Saturday, May 24, 2008

How To Save an Accidental Mullet



A Daddy Likey Reader In Distress (or DLRID, if you prefer extremely uncatchy acronyms) just sent me the following email:

I went to get a sandwich and I came back with a mullet! It looks a little something like this:


What should I do? Should I try to rock it (ironically, of course) or should I wear those furry Russian hats for the rest of my life? What about on the beach? Should I still wear furry Russian hats then? Please advise!

Help!
Should've Known Better (Richard Marx version, of course)

So, first and foremost, you need to stop patronizing this sandwich shop immediately. God, can't a girl just get a turkey sandwich, no pickles, light on the mullet, these days?

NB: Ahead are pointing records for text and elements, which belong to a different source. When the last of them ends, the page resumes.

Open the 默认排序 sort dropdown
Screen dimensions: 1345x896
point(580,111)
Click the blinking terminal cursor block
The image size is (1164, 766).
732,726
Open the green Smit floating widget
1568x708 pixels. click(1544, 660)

Secondly, I have to admit that I'm not very well qualified to answer your question. I've had a lot of bad haircuts in my time (and a few french kisses from hairdressers), and I've never had the guts to do the universally recommended "march right back into the salon and tell them to fix it or else" thing. My strategy is more...a lot of crying. After the crying, I usually try desperately to work the bad hair into some sort of shtick--"These giant news anchor bangs are PERFECT for when I need to deliver headlines on live TV in 1986! Heh, heh. Right?"

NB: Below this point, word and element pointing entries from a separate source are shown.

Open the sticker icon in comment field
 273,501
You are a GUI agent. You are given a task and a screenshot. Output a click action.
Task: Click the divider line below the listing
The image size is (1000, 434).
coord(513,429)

In fact, my first instinct was to advise you to wear a cape and carry around a few floating, glowing orbs for the next month and insist you're always on your way to a Labyrinth-themed party (fun fact: at any given moment, there are 50 Labyrinth-themed parties occurring in the world).

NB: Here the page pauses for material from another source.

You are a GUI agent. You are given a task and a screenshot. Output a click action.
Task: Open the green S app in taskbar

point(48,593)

And that is why I'm going to turn this query over to my readers.

So, what do you guys think? Has anyone out there ever done the "march back into the salon" thing and lived to tell the tale? Is anyone totally owning a mullet right now? Do you all enjoy the Russian-hat-on-the-beach imagery as much as I do? Please help your fellow reader, and, in doing so, help all the bad haircut victims of the world!